─── SEITE ───

Die Neoliberalisierung der Freiheitlichen
Gastkommentar. Die FPÖ unterscheidet sich in ihrer Gesellschafts- und Wirtschaftspolitik kaum von der ÖVP. Eine Chance für die SPÖ.
Am 1. Mai 2009, dem ersten Tag der Arbeit nach Ausbruch der Finanzkrise, hielt die FPÖ eine Kundgebung auf dem Linzer Urfahranermarkt ab. In diesem genau gewählten Setting verkündete Heinz-Christian Strache, dass „die Zeit der Yuppies, die auf Kosten anderer ihre Gewinne gemacht haben“vorüber sein müsse, dass man in einem System der Schandlöhne lebe. „Die einen sind eine Schande, weil sie so niedrig sind, dass sie zum Leben nicht reichen. Und die anderen sind wie bei den Managern schandhaft hoch.“
Die ärgsten Bettler säßen in den Führungsetagen der Banken. Strache lud Bundeskanzler Faymann zu einem runden Tisch über eine Millionärssteuer ein. Der Neoliberalismus, so Strache, sei genauso gescheitert wie der Marxismus (sprich die SPÖ), darum brauche es einen dritten Weg.

─── DIE AUFLISTUNG ───

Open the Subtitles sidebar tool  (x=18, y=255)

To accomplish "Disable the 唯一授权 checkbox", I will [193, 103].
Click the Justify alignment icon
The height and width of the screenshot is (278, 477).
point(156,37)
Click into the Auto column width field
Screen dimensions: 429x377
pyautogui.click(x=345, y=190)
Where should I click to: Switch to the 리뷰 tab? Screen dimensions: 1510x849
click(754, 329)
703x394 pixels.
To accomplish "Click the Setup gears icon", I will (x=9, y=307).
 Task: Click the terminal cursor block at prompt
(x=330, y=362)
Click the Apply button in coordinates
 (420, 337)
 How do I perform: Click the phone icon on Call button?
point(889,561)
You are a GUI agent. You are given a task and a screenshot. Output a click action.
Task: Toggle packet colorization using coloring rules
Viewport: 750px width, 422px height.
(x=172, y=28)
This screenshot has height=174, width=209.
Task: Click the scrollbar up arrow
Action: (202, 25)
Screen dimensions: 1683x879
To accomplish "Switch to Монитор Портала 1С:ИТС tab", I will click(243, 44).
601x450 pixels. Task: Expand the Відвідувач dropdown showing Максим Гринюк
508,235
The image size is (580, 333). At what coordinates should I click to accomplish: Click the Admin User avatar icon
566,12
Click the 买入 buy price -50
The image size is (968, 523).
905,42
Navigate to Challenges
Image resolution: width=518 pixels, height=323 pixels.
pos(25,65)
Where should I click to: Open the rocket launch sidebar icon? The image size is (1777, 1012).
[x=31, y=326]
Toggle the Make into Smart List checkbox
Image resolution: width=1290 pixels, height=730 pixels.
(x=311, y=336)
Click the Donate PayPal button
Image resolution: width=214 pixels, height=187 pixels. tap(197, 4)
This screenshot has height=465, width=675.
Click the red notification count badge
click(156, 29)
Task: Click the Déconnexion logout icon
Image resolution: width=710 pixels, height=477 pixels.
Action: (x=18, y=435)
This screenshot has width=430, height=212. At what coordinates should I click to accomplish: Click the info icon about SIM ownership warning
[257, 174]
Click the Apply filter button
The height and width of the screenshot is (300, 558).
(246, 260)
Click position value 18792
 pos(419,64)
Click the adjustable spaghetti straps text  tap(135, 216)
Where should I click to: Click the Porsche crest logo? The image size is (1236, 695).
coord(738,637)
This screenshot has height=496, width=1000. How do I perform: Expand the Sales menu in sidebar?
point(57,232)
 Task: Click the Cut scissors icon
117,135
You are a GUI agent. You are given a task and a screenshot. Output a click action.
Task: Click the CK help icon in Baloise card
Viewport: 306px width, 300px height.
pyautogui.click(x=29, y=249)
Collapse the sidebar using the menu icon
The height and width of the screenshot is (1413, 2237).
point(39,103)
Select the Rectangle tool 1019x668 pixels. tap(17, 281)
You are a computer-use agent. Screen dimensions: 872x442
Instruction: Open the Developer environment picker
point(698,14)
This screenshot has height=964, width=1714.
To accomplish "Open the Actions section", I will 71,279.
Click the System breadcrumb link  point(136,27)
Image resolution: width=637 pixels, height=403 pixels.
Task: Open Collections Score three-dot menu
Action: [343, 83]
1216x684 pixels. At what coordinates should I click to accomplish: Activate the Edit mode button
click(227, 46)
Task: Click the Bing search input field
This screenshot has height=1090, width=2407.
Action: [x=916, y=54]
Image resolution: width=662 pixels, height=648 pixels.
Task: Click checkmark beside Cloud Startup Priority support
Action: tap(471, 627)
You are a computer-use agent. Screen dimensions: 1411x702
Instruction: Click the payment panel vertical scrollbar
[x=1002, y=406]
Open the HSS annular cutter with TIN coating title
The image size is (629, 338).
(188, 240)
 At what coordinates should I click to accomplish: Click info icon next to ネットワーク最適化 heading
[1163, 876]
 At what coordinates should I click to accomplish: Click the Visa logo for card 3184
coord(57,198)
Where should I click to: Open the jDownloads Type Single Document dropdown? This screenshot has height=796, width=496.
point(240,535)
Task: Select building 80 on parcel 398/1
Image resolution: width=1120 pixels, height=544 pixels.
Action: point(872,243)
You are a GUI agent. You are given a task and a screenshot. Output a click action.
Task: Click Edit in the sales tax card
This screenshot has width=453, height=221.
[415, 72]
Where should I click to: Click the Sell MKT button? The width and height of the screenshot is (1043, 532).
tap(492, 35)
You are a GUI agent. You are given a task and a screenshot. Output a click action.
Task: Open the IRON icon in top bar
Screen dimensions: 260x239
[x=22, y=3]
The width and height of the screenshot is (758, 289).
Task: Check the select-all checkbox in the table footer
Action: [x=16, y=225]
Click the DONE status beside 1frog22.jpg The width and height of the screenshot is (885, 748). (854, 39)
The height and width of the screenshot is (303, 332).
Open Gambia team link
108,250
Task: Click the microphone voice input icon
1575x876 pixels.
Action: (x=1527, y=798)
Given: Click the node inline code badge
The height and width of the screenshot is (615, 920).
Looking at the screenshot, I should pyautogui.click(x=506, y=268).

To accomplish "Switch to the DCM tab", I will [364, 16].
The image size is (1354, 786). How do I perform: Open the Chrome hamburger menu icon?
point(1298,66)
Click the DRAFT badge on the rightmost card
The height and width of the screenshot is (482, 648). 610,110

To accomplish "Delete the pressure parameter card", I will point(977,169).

───

■ AUFGABEN
1) Schreibe die Zeilen der Auflistung zwischen der Zeile mit „Click the adjustable“ und der Zeile mit „Action: tap(471, 627)“, beide eingeschlossen, als Markdown-Tabelle mit den Spalten „Nummer“ und „Zeile“ um. Lass dabei Leerzeilen weg.
2) Setze den Gastkommentar über die Neoliberalisierung der FPÖ im Anschluss an seinen letzten Satz fort.

■ LÖSUNGEN JE AUFGABE
1)
| Nummer | Zeile |
|---|---|
| 1 | Click the adjustable spaghetti straps text  tap(135, 216) |
| 2 | Where should I click to: Click the Porsche crest logo? The image size is (1236, 695). |
| 3 | coord(738,637) |
| 4 | This screenshot has height=496, width=1000. How do I perform: Expand the Sales menu in sidebar? |
| 5 | point(57,232) |
| 6 |  Task: Click the Cut scissors icon |
| 7 | 117,135 |
| 8 | You are a GUI agent. You are given a task and a screenshot. Output a click action. |
| 9 | Task: Click the CK help icon in Baloise card |
| 10 | Viewport: 306px width, 300px height. |
| 11 | pyautogui.click(x=29, y=249) |
| 12 | Collapse the sidebar using the menu icon |
| 13 | The height and width of the screenshot is (1413, 2237). |
| 14 | point(39,103) |
| 15 | Select the Rectangle tool 1019x668 pixels. tap(17, 281) |
| 16 | You are a computer-use agent. Screen dimensions: 872x442 |
| 17 | Instruction: Open the Developer environment picker |
| 18 | point(698,14) |
| 19 | This screenshot has height=964, width=1714. |
| 20 | To accomplish "Open the Actions section", I will 71,279. |
| 21 | Click the System breadcrumb link  point(136,27) |
| 22 | Image resolution: width=637 pixels, height=403 pixels. |
| 23 | Task: Open Collections Score three-dot menu |
| 24 | Action: [343, 83] |
| 25 | 1216x684 pixels. At what coordinates should I click to accomplish: Activate the Edit mode button |
| 26 | click(227, 46) |
| 27 | Task: Click the Bing search input field |
| 28 | This screenshot has height=1090, width=2407. |
| 29 | Action: [x=916, y=54] |
| 30 | Image resolution: width=662 pixels, height=648 pixels. |
| 31 | Task: Click checkmark beside Cloud Startup Priority support |
| 32 | Action: tap(471, 627) |

2)
In den Folgejahren kampagnisierte die FPÖ gegen „Bank und Spekulant“sowie eine „EU der Konzerne“und dafür, Millionäre und Banken zur Kasse zu bitten. Von der Vermögensteuer distanzierte sich die Partei nach mehreren Pirouetten letztlich. Dafür wurde im Nationalratswahlkampf 2013 ein Mindestlohn von 1600 Euro gefordert sowie eine volle jährliche Wertanpassung aller Familienleistungen und Pensionen. Die FPÖ warb obendrein für eine drastische Senkung der Abgabenquote, und das ohne neue Schulden. Mehr Ausgaben, weniger Steuern plus Nulldefizit, das ist die Quadratur des Kreises.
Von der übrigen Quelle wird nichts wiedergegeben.